Related wiki pages: VM, event stream, VSA, bounded closure, consistency contract.

Definition

MDL is a model selection principle that prefers hypotheses minimizing combined description length of model plus data given model. It formalizes the intuition that good structure compresses.

Role in VSAVM

VSAVM uses MDL as pressure for discovering and consolidating compact executable programs. If a reasoning move compresses repeated patterns, it becomes a candidate for macro promotion.
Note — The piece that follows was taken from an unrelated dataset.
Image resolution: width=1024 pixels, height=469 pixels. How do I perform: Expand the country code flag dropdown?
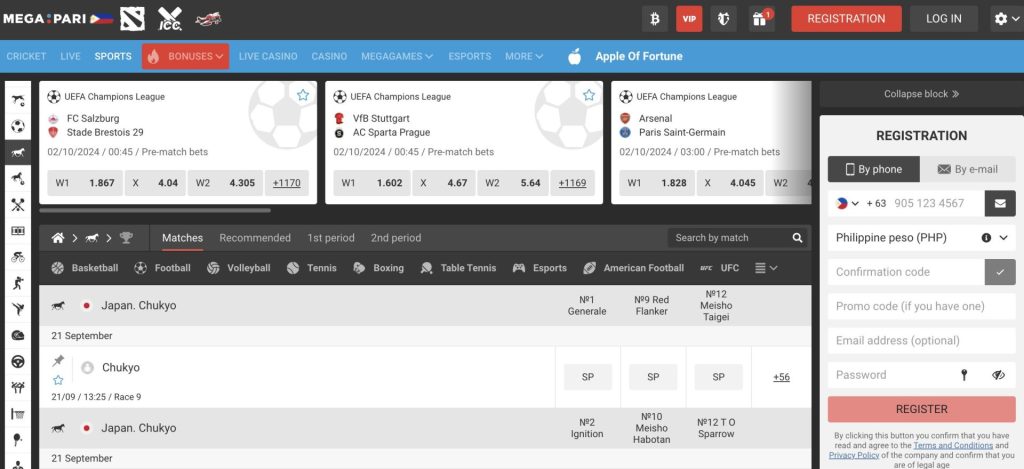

Mechanics and implications

MDL acts as a complexity guardrail. Without it, the system may proliferate brittle rules that fit locally but explode branching or create contradictions elsewhere. Combined with closure checks, MDL helps keep the program library stable and reusable.

Further reading

The MDL literature connects compression and inference. VSAVM borrows the principle to prioritize programmatic explanations that are both short and consistent under closure.

mdl diagram
MDL favors compact executable structure that still explains data, supporting stable macro programs.

References

Minimum description length (Wikipedia) The MDL Book (Grünwald) Occam's razor (Wikipedia)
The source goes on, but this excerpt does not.